RECORDS SHOWN –
============================================================
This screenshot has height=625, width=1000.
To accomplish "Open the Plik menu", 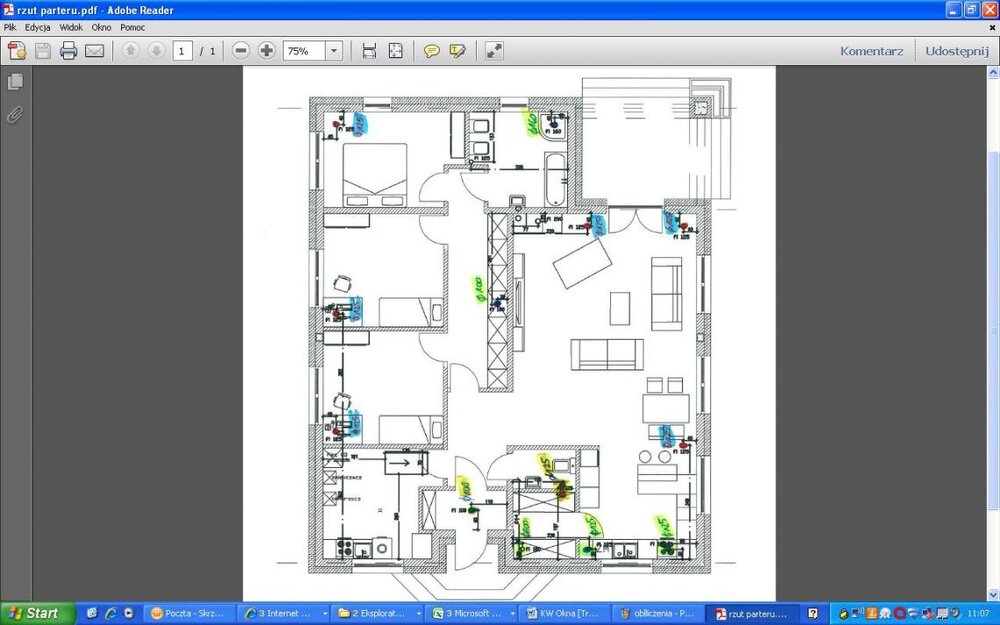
============================================================
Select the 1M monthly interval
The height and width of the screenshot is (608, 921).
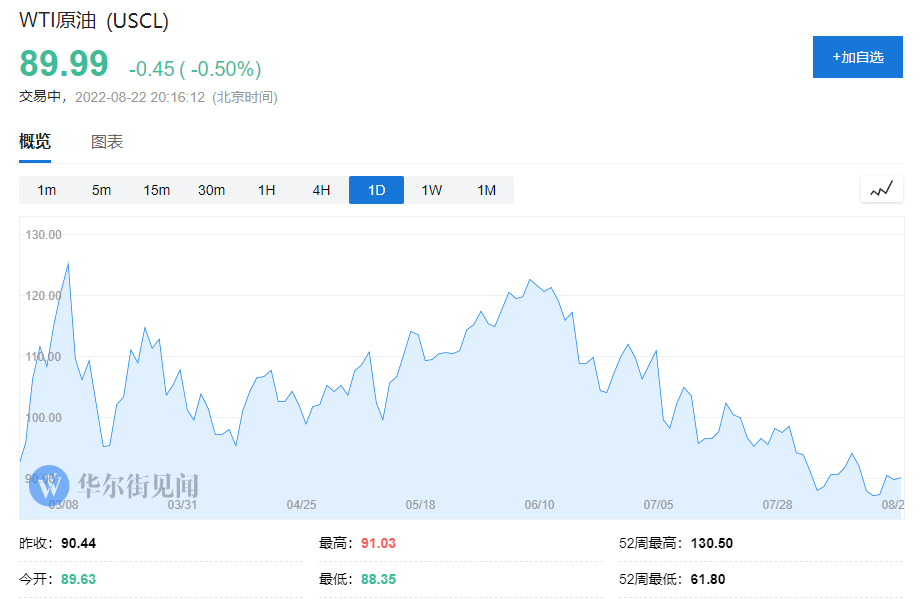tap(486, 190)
============================================================
THE PROBLEM – Format the entries as a numbered list with blank lines omitted, starting at the line that contains "Select the 1M monthly interval" and ending after the line that contains "tap(486, 190)". Leave the pictures out of your answer.

ANSWER TO THE PROBLEM –
1. Select the 1M monthly interval
2. The height and width of the screenshot is (608, 921).
3. tap(486, 190)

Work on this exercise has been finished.